1974 > Grève loyaliste. 22 personnes tuées à Dublin (attentat d'extrémistes protestants). 19 personnes tuées à Birmingham (attentat d'extrémistes catholiques).

1976 > Statut de prisonnier politique supprimé. Début des grèves de la faim et de l'hygiène des prisonniers républicains dans les prisons.

1979 > Assasinat par l'IRA de Louis Mountbatten, l'arrière-petit-fils de la reine Victoria.

1981 > Mort de 10 grévistes de la faim, détenus républicains, dont Bobby Sands.

Premiers accords

1985 > Accords de Hillsborough Castle près de Belfast qui vise à apaiser la violence en Ulster.

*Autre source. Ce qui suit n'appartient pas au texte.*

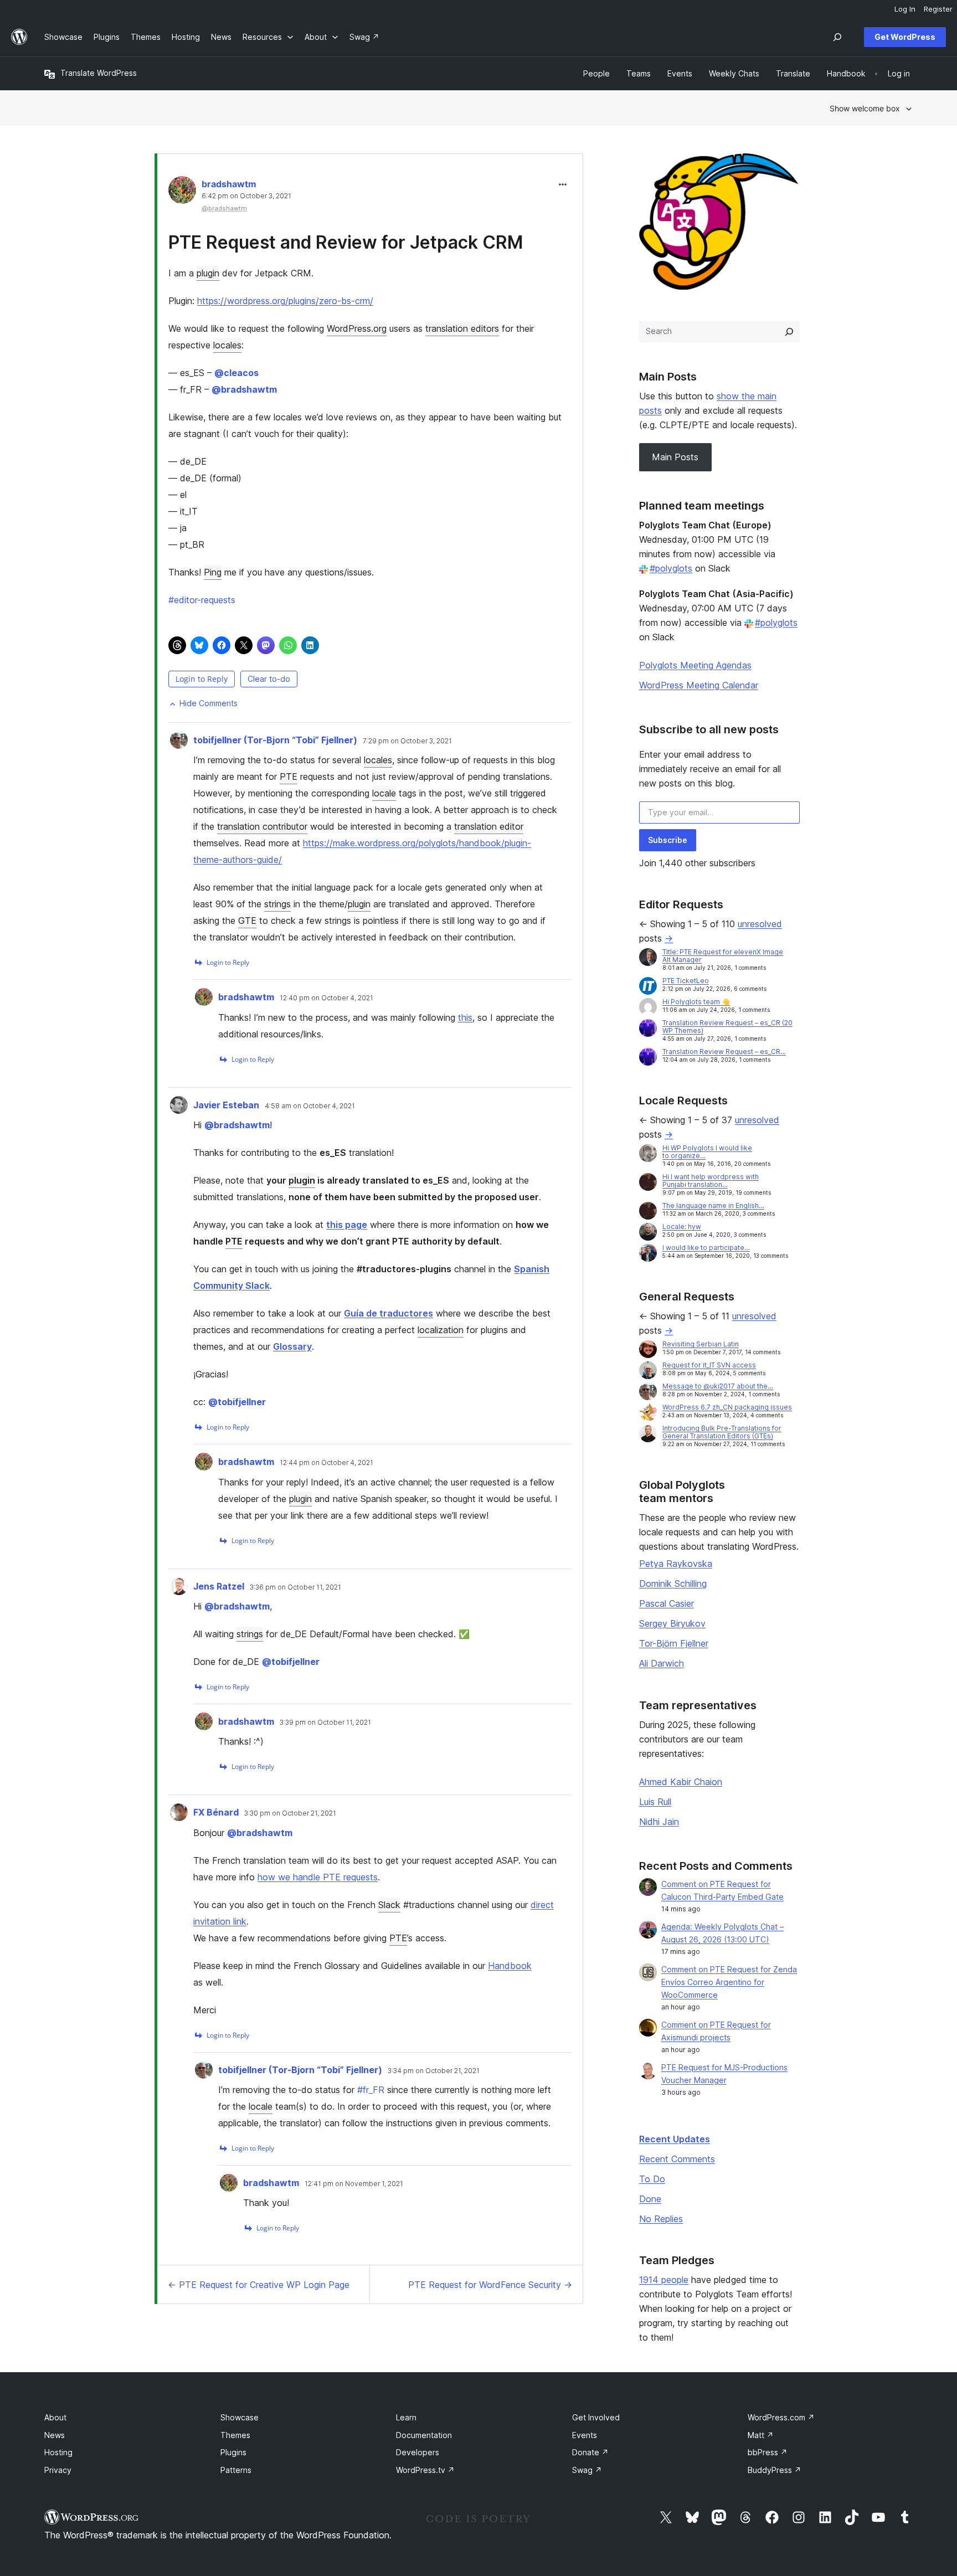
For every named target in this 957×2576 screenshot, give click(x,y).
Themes (235, 2435)
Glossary (292, 1346)
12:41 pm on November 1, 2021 (354, 2184)
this (465, 1017)
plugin (208, 273)
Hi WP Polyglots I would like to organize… (707, 1152)
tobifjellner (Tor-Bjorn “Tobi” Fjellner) (275, 739)
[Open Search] (837, 37)
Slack (389, 1904)
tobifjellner (237, 1401)
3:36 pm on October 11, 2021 (295, 1587)
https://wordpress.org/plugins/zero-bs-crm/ (285, 300)
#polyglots (671, 568)
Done (650, 2198)
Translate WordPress (98, 73)
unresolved (760, 923)
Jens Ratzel (218, 1586)
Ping (213, 572)
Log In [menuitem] (904, 8)
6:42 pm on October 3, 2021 (246, 196)
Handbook (510, 1965)
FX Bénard (216, 1812)
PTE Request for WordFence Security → (490, 2284)
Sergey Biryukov (672, 1623)
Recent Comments (677, 2158)
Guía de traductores (388, 1313)
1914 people (663, 2279)
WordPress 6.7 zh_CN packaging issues (727, 1407)
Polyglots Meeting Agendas (695, 665)
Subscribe (667, 840)
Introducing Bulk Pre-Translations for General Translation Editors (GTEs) (721, 1432)
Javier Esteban (226, 1104)
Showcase (239, 2417)
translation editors (462, 328)
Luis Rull (655, 1801)
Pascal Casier (666, 1603)
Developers (417, 2452)
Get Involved (596, 2417)
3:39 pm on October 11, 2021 (325, 1722)
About (55, 2417)
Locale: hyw (681, 1226)
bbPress (768, 2452)
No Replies (661, 2218)
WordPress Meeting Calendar (698, 685)
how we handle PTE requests (318, 1877)
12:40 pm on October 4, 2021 (326, 998)
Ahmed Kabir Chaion (680, 1781)
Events (584, 2435)
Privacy (57, 2470)
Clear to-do (269, 678)
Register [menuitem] (938, 8)
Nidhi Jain (659, 1821)
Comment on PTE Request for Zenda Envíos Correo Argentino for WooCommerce (729, 1982)
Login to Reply (202, 678)
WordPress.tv (425, 2470)
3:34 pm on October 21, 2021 (434, 2071)
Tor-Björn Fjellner (673, 1643)
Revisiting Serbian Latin (700, 1344)
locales (227, 345)
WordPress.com (781, 2417)
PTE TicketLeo (685, 980)
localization (441, 1329)
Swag (587, 2470)
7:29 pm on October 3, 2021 (407, 741)
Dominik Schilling (673, 1583)
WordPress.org (357, 328)
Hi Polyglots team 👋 (696, 1002)
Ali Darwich (661, 1663)
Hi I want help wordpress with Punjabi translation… (710, 1181)
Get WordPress (904, 37)
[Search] (789, 331)
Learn (406, 2417)
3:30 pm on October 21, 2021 (290, 1813)
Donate (590, 2452)
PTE (288, 776)
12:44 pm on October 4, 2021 (326, 1463)
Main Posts (675, 456)
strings (277, 903)
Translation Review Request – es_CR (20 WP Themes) (727, 1027)
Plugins (233, 2452)
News (54, 2435)
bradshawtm (229, 183)
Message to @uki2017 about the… (717, 1386)
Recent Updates (674, 2139)
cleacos (236, 372)
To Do (652, 2178)
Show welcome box (865, 108)
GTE (247, 920)
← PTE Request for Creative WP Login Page (258, 2284)
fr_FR (370, 2089)
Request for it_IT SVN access (709, 1365)
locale (384, 793)
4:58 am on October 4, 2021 (310, 1106)
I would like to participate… (706, 1247)
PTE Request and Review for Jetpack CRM (345, 242)
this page (346, 1224)
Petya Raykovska (675, 1563)
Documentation (424, 2435)
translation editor (488, 826)
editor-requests (201, 599)
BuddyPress (774, 2470)
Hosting (58, 2452)
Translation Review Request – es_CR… (724, 1051)
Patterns (235, 2470)
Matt (761, 2435)
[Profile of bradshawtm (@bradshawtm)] (182, 192)
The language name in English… (713, 1205)
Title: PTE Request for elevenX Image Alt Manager (722, 956)
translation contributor (262, 826)
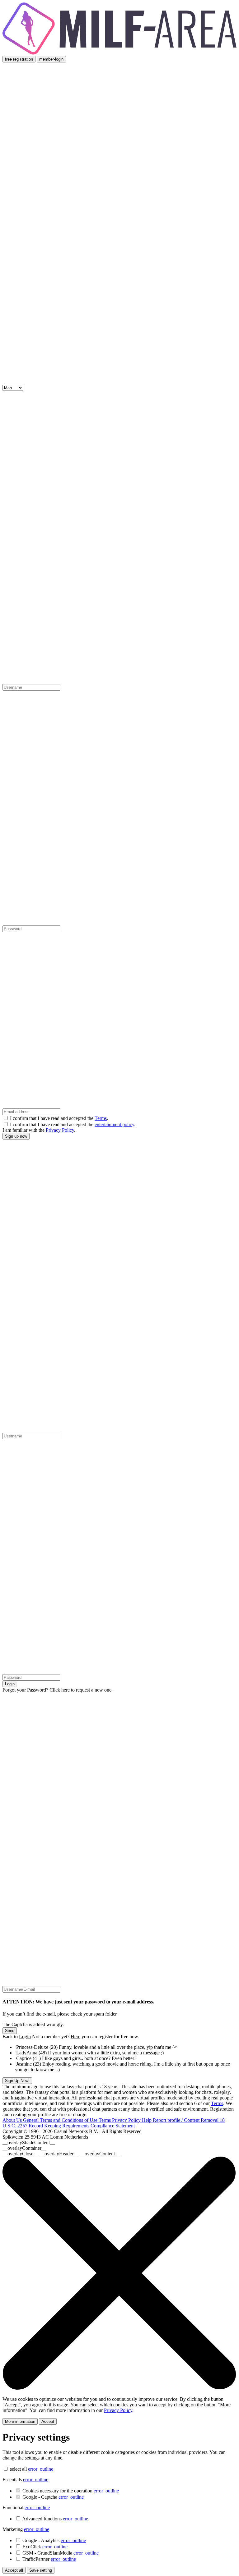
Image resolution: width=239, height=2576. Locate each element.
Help (147, 2120)
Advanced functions (55, 2518)
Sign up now (16, 1136)
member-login (51, 59)
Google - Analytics (54, 2540)
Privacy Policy (60, 1130)
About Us (12, 2120)
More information (20, 2421)
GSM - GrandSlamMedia (60, 2552)
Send (9, 2030)
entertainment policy (114, 1124)
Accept (47, 2421)
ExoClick (45, 2546)
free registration (19, 59)
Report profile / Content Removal (186, 2120)
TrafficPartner (49, 2559)
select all (18, 2469)
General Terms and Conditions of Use (61, 2120)
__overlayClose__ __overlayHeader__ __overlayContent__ (61, 2153)
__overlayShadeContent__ (28, 2142)
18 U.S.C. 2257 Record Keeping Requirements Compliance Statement (113, 2122)
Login (10, 1684)
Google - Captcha (53, 2497)
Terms (101, 1118)
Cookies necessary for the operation (70, 2490)
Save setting (40, 2570)
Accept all (14, 2570)
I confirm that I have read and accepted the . (59, 1118)
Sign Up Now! (17, 2080)
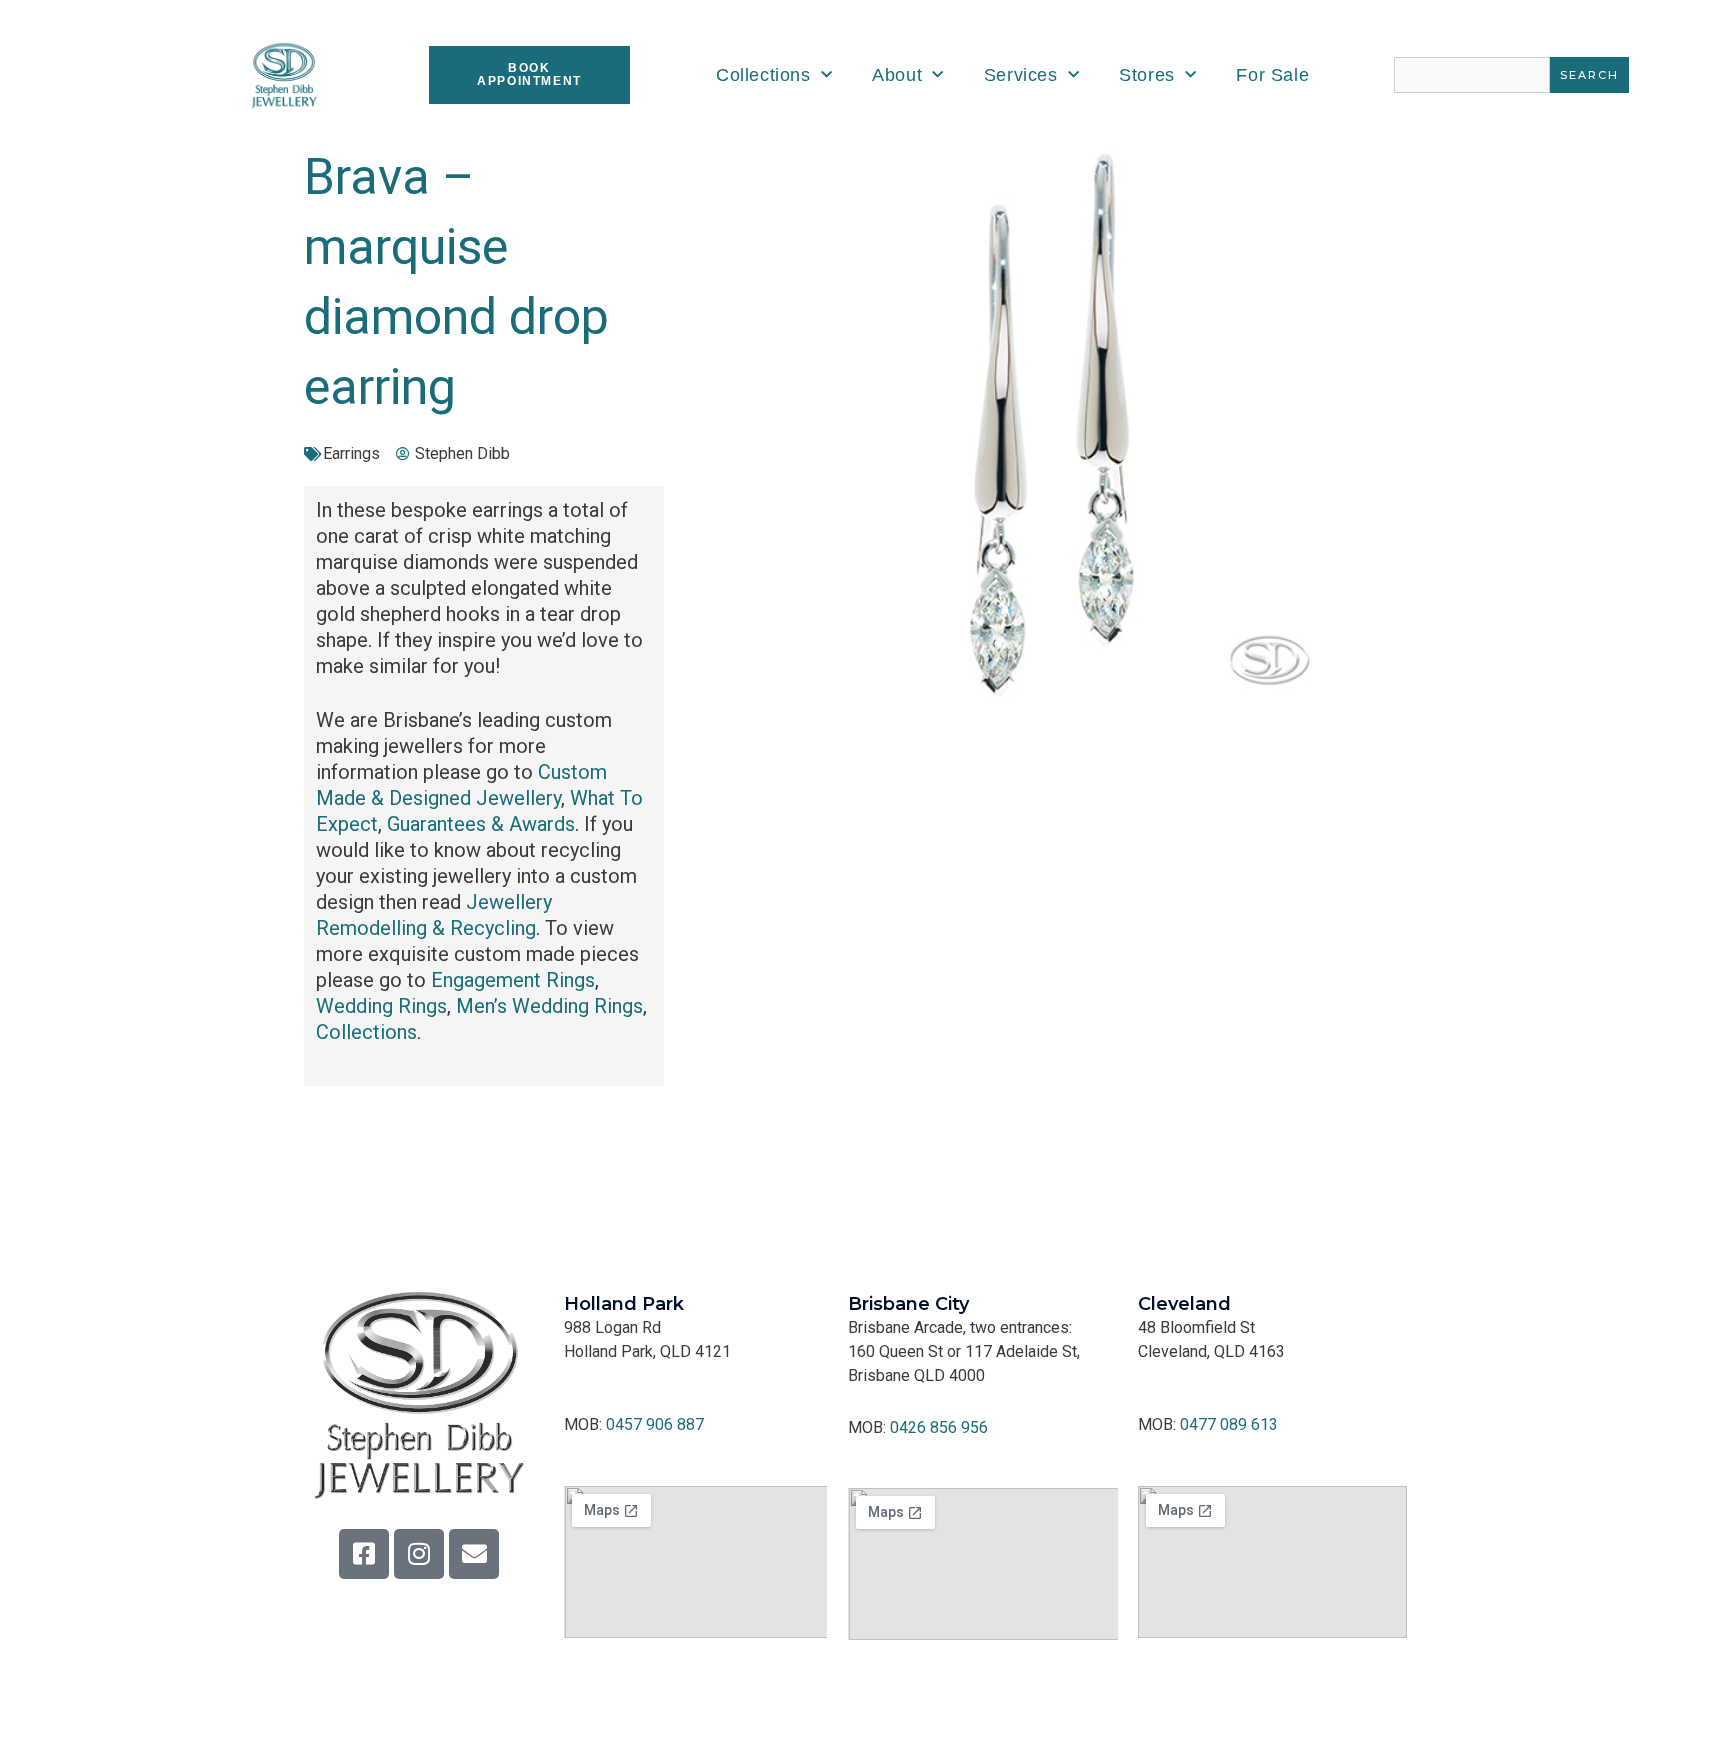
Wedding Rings (381, 1006)
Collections (763, 75)
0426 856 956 (939, 1427)
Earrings (351, 453)
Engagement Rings (513, 980)
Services (1021, 75)
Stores (1147, 75)
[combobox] (1472, 75)
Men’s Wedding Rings (549, 1006)
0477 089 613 (1229, 1424)
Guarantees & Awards (481, 824)
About (897, 75)
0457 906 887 (655, 1424)
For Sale (1272, 75)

1987-1993 > Nombreux attentats en Irlande du Nord et en Angleterre entre les unionistes et les loyalistes.

1993 > Négociation entre John Hume (SDLP) et Gerry Adams (Sinn-Fein). Déclaration anglo-irlandaise sur l'Irlande du Nord. Cessez-le-feu de l'IRA.

1996 > Rupture du cessez-le-feu.

10 avril 1998 > Good Friday Agreement, accord du Vendredi saint et engagement des principaux partis politiques à une résolution pacifique du conflit.

1999 > Instauration d'un pouvoir exécutif autonome.

2000 > Pouvoir exécutif autonome suspendu.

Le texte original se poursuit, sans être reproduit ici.